Jakarta – Media harus menjadi sumber informasi terpercaya bagi masyarakat, terutama menyikapi banyaknya hoax (berita bohong) yang marak di tengah mewabahnya virus Corona atau Covid-19. Namun itu juga harus didukung dengan keterbukaan berbagai pihak dalam memberikan data dan informasi yang benar, bukan data-data yang tidak valid dan terkesan disembunyikan.
“Media harus menjadi semacam clearing house (rumah penjernih) ketika ada informasi-informasi yang membuat orang panik, membuat orang kemudian melakukan aksi panic buying dan seterusnya. Di sini peran media, terutama media mainstream, media cetak, televisi dan juga online yang kredibel harus menjelaskan duduk perkaranya seperti apa,” ujar mantan Ketua Dewan Pers Yosep Adi Prasetyo di Jakarta, Rabu (1//4/2020).

# Data yang terdapat dalam dataset:
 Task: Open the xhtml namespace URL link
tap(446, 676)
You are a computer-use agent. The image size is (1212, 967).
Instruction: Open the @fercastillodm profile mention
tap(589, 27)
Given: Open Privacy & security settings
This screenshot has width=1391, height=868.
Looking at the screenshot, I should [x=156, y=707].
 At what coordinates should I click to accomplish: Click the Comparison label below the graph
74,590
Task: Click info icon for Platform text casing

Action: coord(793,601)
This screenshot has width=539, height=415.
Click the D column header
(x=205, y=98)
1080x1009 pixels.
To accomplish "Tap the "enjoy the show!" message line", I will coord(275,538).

# Soal Latihan:
1. Menurut teks tentang peran media, siapa yang mengatakan bahwa media harus menjadi semacam clearing house?
2. Buat ringkasan teks tentang peran media dalam dua kalimat.
3. Tuliskan ulang kata demi kata bagian teks tentang peran media, mulai dari "Jakarta – Media" sampai dengan "Jakarta, Rabu (1//4/2020).".

# Jawaban Soal:
1. Mantan Ketua Dewan Pers Yosep Adi Prasetyo.

2. Media harus menjadi sumber informasi terpercaya bagi masyarakat di tengah maraknya hoaks saat wabah Covid-19, dan hal ini perlu didukung keterbukaan berbagai pihak dalam memberikan data dan informasi yang benar. Menurut mantan Ketua Dewan Pers Yosep Adi Prasetyo, media yang kredibel harus menjadi penjernih ketika ada informasi yang membuat orang panik, dengan menjelaskan duduk perkaranya.

3.
Jakarta – Media harus menjadi sumber informasi terpercaya bagi masyarakat, terutama menyikapi banyaknya hoax (berita bohong) yang marak di tengah mewabahnya virus Corona atau Covid-19. Namun itu juga harus didukung dengan keterbukaan berbagai pihak dalam memberikan data dan informasi yang benar, bukan data-data yang tidak valid dan terkesan disembunyikan.
“Media harus menjadi semacam clearing house (rumah penjernih) ketika ada informasi-informasi yang membuat orang panik, membuat orang kemudian melakukan aksi panic buying dan seterusnya. Di sini peran media, terutama media mainstream, media cetak, televisi dan juga online yang kredibel harus menjelaskan duduk perkaranya seperti apa,” ujar mantan Ketua Dewan Pers Yosep Adi Prasetyo di Jakarta, Rabu (1//4/2020).